La noticia no debería traducirse en miedo a pasear o a adoptar en Ourense. Debería mejorar decisiones cotidianas: proteger al perro antes de la época de exposición, hacer pruebas con criterio veterinario y consultar temprano ante cambios compatibles. En una enfermedad compleja, la prevención bien ejecutada y la detección precoz son mucho más útiles que la tranquilidad basada en que el perro «parece estar bien».
FAQ: preguntas frecuentes sobre la leishmania en perros
¿La leishmaniosis canina se contagia directamente de un perro a otro?

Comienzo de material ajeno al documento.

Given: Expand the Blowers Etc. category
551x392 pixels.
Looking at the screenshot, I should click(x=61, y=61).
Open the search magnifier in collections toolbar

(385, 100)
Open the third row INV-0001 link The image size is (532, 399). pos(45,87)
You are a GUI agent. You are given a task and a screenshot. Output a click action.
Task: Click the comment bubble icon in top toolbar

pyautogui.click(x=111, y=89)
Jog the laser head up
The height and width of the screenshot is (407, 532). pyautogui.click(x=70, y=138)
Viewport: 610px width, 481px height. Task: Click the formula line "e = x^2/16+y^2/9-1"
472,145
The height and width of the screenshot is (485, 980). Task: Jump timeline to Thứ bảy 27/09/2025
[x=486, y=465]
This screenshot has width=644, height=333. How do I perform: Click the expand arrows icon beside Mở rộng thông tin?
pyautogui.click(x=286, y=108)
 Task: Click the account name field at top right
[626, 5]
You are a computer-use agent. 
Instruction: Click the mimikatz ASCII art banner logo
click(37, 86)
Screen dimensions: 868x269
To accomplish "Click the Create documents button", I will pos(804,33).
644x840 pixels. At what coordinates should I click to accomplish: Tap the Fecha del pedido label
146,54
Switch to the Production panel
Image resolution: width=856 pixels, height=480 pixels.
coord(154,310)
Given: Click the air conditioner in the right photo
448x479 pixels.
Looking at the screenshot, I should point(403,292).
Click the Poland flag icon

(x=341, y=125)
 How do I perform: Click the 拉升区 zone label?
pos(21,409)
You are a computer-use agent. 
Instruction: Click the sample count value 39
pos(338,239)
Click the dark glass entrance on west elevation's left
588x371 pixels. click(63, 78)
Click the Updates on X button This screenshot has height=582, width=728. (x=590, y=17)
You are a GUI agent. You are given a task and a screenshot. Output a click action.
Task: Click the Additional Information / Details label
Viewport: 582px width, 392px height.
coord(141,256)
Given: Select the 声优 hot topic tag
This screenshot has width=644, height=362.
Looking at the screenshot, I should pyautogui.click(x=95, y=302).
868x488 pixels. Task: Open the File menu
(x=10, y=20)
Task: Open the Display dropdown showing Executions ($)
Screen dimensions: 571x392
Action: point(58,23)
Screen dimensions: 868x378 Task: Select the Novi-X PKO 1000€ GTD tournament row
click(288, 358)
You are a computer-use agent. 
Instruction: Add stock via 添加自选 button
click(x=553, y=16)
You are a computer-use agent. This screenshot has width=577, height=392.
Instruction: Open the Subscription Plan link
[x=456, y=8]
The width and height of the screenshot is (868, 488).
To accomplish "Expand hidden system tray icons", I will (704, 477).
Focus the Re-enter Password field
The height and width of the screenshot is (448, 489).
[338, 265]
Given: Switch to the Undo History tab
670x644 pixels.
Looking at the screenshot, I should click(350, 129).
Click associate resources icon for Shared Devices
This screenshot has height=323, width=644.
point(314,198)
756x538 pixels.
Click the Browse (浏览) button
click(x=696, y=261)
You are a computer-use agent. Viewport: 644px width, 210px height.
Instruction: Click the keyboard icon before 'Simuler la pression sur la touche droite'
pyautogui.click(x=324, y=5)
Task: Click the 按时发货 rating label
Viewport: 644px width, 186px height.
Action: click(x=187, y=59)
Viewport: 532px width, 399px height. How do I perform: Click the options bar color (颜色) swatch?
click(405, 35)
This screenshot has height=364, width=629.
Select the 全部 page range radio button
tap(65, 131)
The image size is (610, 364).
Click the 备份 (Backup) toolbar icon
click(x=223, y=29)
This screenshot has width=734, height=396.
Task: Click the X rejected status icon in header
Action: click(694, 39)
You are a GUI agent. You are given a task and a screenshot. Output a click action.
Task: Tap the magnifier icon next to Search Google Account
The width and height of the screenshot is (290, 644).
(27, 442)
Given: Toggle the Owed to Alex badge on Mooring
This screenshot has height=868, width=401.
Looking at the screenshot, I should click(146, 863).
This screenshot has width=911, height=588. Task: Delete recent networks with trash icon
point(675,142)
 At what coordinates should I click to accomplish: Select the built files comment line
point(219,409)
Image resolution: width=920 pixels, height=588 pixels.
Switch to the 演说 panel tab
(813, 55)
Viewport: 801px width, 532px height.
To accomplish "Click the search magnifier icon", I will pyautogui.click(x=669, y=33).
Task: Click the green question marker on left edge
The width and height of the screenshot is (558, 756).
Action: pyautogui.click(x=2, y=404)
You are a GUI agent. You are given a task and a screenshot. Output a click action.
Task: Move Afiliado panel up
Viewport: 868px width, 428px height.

La vía habitual de transmisión es la picadura de un flebotomo infectado. El contacto normal entre perros —compartir cama, jugar o convivir— no es la vía de contagio típica. Aun así, un perro diagnosticado debe seguir controles veterinarios y protección frente al vector.
¿Debo proteger a mi perro contra flebotomos todo el año en Ourense?
La pauta debe decidirla el veterinario según el producto y el riesgo individual. La actividad del vector suele aumentar con temperaturas favorables, pero adelantarse o retrasarse respecto al periodo de riesgo puede dejar al animal desprotegido. No uses un calendario genérico sin revisar la duración real del antiparasitario.
¿Un test positivo significa que mi perro está gravemente enfermo?
No necesariamente. Un resultado positivo indica exposición o infección y debe interpretarse con exploración clínica y pruebas complementarias. Hay perros sin síntomas y otros con enfermedad activa; el tratamiento y pronóstico dependen de esa evaluación completa.
¿Puedo usar una vacuna en lugar de collar o pipeta repelente?
No. Las medidas inmunológicas, cuando están indicadas, complementan la prevención, pero no evitan la picadura del flebotomo. La barrera repelente externa sigue siendo un elemento fundamental para reducir la exposición.